**ABOUT THIS TASK:**
Find the line that contains "Task: Open fill options via the sliders icon". Repeat that line and all lines following it, exactly, through the end of the listing below.

----- RECORDS SUPPLIED

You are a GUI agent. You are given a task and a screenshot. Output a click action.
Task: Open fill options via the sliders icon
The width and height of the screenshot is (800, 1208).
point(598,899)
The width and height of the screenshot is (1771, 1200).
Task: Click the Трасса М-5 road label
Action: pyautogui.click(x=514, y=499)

----------

**EXERCISE ANSWER:**
Task: Open fill options via the sliders icon
The width and height of the screenshot is (800, 1208).
point(598,899)
The width and height of the screenshot is (1771, 1200).
Task: Click the Трасса М-5 road label
Action: pyautogui.click(x=514, y=499)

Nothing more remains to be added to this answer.